No próximo ano teremos que discordar do clássico de Jorge Ben Jor: em fevereiro não tem carnaval. Afinal, a pandemia que assolou o mundo em 2020 fez com que as autoridades locais  e líderes do carnaval adiassem a folia. Seguindo os mesmos passos de São Paulo e Salvador, o Rio de Janeiro vive a expectativa da vacinação no primeiro semestre de 2021, e, assim espera realizar a festa na primeira quinzena de julho. 

A Liga Independente das Escolas de Samba do Rio de Janeiro (Liesa), trabalha com uma proposta de fazer os desfiles entre 10 e 11 de julho. O martelo ainda não foi batido porque a decisão final depende da disponibilização de uma vacina contra a Covid-19 e a tendência é que a escolha da data seja alinhada com as de outras cidades que tiveram o evento adiado.
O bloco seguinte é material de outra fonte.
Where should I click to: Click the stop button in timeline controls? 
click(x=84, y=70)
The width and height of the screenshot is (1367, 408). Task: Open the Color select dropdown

Há também uma expectativa da associação na aprovação de um projeto de lei que prevê a criação de um feriadão entre 8 e 11 de julho. 

O objetivo é fomentar o turismo e aquecer a economia que será duramente impactada pelo cancelamento da festa. O carnaval atrai milhares de turistas, movimenta e gera centenas de empregos diretos e indiretos. 

O presidente da Liesa afirmou que a intenção em discutir soluções agora é já antecipar a possibilidade de realizar o desfile, preparar as escolas e traçar uma estratégia para o momento em que a vacina e um calendário de imunização forem divulgados.